Item coordinate data:
^^^^^^^^
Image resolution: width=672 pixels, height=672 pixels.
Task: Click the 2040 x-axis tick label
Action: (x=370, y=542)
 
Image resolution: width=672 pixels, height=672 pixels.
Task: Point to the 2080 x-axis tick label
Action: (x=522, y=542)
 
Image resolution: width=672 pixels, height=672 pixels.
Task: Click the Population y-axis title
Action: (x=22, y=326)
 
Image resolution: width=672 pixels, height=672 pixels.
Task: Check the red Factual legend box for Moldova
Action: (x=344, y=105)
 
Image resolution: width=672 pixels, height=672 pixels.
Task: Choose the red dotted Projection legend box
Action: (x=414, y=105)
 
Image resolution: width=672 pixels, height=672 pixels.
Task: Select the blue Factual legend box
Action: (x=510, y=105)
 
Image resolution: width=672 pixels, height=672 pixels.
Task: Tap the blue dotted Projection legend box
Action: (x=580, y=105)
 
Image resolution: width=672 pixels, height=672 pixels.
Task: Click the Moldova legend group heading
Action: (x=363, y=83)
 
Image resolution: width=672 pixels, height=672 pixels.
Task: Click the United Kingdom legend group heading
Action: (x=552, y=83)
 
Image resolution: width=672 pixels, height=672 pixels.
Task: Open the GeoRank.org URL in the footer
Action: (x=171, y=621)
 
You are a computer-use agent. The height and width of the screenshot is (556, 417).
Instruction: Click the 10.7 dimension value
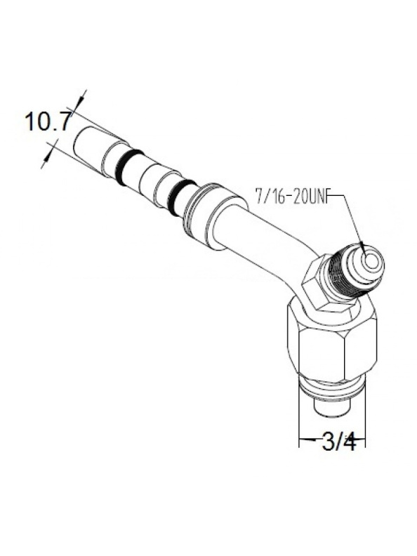coord(48,122)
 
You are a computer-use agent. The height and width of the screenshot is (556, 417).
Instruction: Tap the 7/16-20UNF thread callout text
coord(298,196)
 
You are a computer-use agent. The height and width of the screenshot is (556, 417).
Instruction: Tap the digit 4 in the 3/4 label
coord(349,442)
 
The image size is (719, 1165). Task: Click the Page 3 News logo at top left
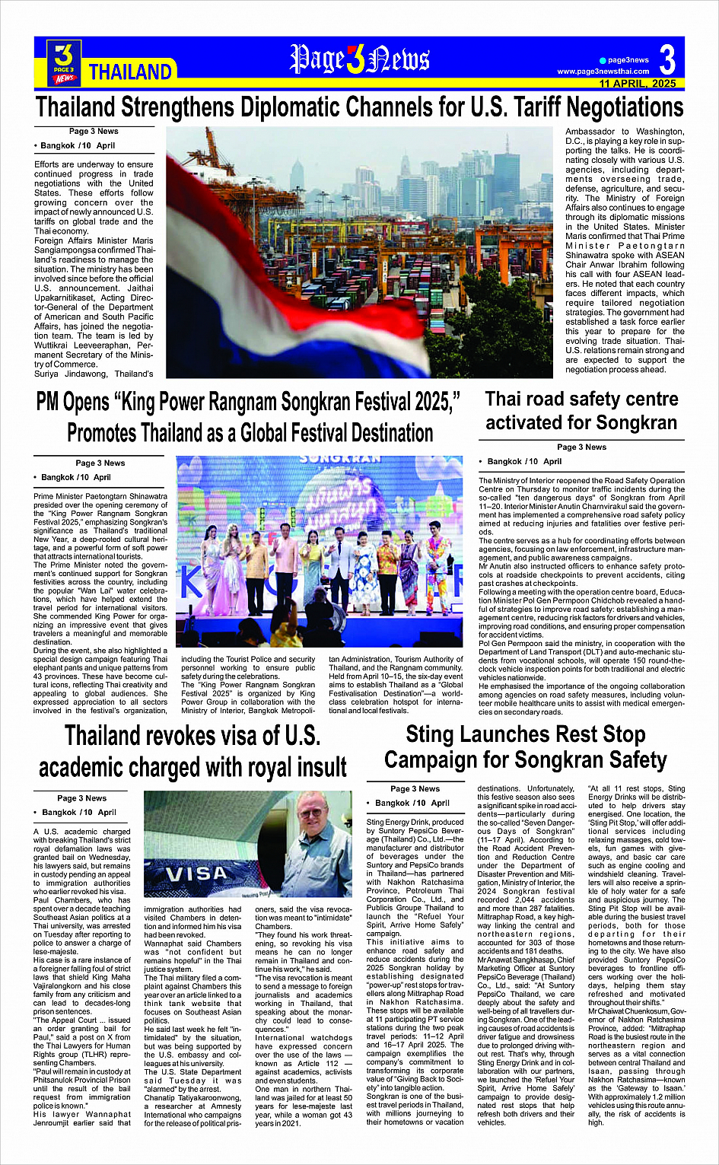(x=64, y=62)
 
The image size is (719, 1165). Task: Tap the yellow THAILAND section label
(x=130, y=72)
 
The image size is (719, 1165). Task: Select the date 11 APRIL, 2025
(x=637, y=84)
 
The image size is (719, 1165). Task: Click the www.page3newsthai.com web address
(x=603, y=72)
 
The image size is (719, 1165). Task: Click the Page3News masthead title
(x=360, y=59)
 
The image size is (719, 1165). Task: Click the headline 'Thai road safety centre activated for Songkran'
(x=581, y=411)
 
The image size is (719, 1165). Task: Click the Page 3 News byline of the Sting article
(x=415, y=788)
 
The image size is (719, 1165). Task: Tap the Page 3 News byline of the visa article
(x=81, y=798)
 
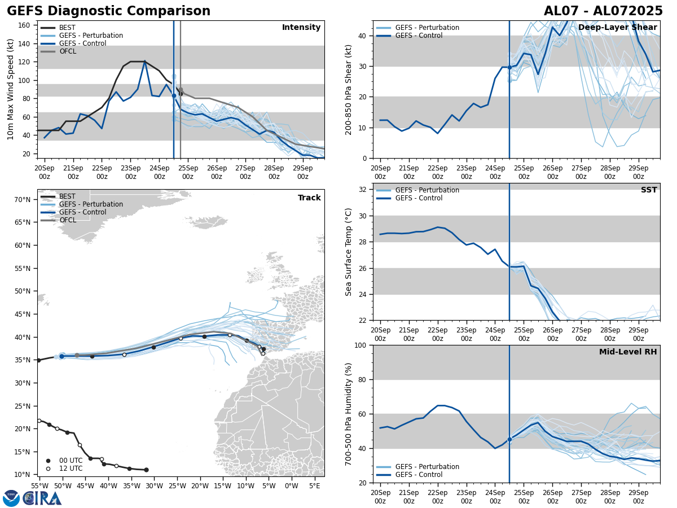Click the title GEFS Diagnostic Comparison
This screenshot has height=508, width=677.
click(x=108, y=11)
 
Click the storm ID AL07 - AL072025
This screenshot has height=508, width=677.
click(x=603, y=11)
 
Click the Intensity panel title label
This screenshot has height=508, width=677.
click(x=301, y=28)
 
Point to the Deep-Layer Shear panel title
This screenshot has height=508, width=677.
click(x=617, y=28)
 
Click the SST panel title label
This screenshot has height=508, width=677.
click(x=648, y=190)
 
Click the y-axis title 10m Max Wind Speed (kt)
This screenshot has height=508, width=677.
click(x=11, y=89)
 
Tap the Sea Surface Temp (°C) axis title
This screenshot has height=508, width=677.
click(x=349, y=252)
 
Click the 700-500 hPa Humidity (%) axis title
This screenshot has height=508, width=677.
click(x=349, y=414)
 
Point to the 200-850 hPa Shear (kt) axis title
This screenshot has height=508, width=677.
click(x=349, y=89)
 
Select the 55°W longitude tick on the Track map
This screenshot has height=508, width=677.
click(x=39, y=485)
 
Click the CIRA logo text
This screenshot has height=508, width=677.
click(x=42, y=498)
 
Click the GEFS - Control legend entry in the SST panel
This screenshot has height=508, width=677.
click(x=419, y=198)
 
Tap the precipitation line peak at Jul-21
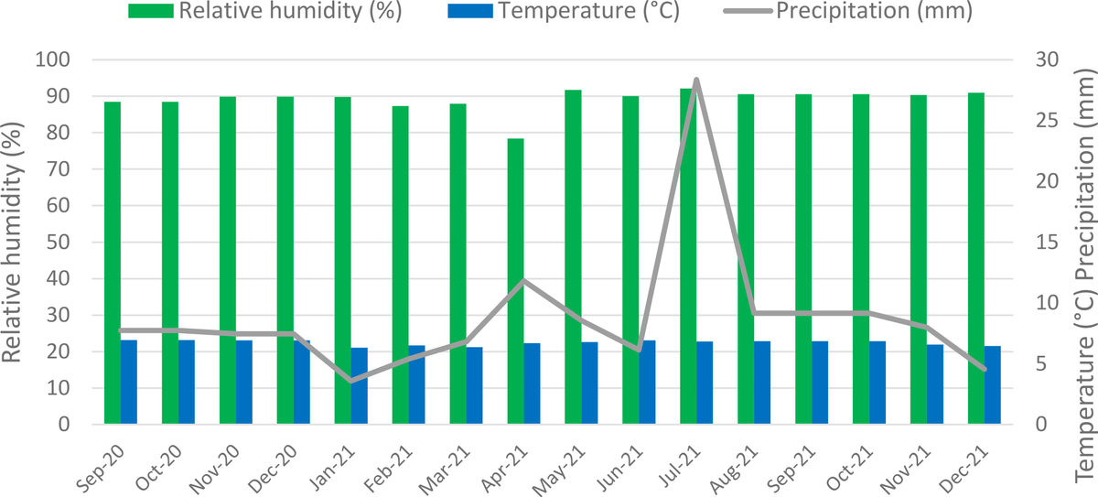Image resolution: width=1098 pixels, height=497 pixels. pos(696,81)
^^^^^^^^
● Task objective
Please copy every line of the material above, from its first line up to and including the line with "Action: (x=344, y=105)". Shift each coordinate in the answers up by 55.

● Completed task
Image resolution: width=672 pixels, height=672 pixels.
Task: Click the 2040 x-axis tick label
Action: (x=425, y=597)
 
Image resolution: width=672 pixels, height=672 pixels.
Task: Point to the 2080 x-axis tick label
Action: (x=577, y=597)
 
Image resolution: width=672 pixels, height=672 pixels.
Task: Click the Population y-axis title
Action: (x=77, y=381)
 
Image resolution: width=672 pixels, height=672 pixels.
Task: Check the red Factual legend box for Moldova
Action: (x=399, y=160)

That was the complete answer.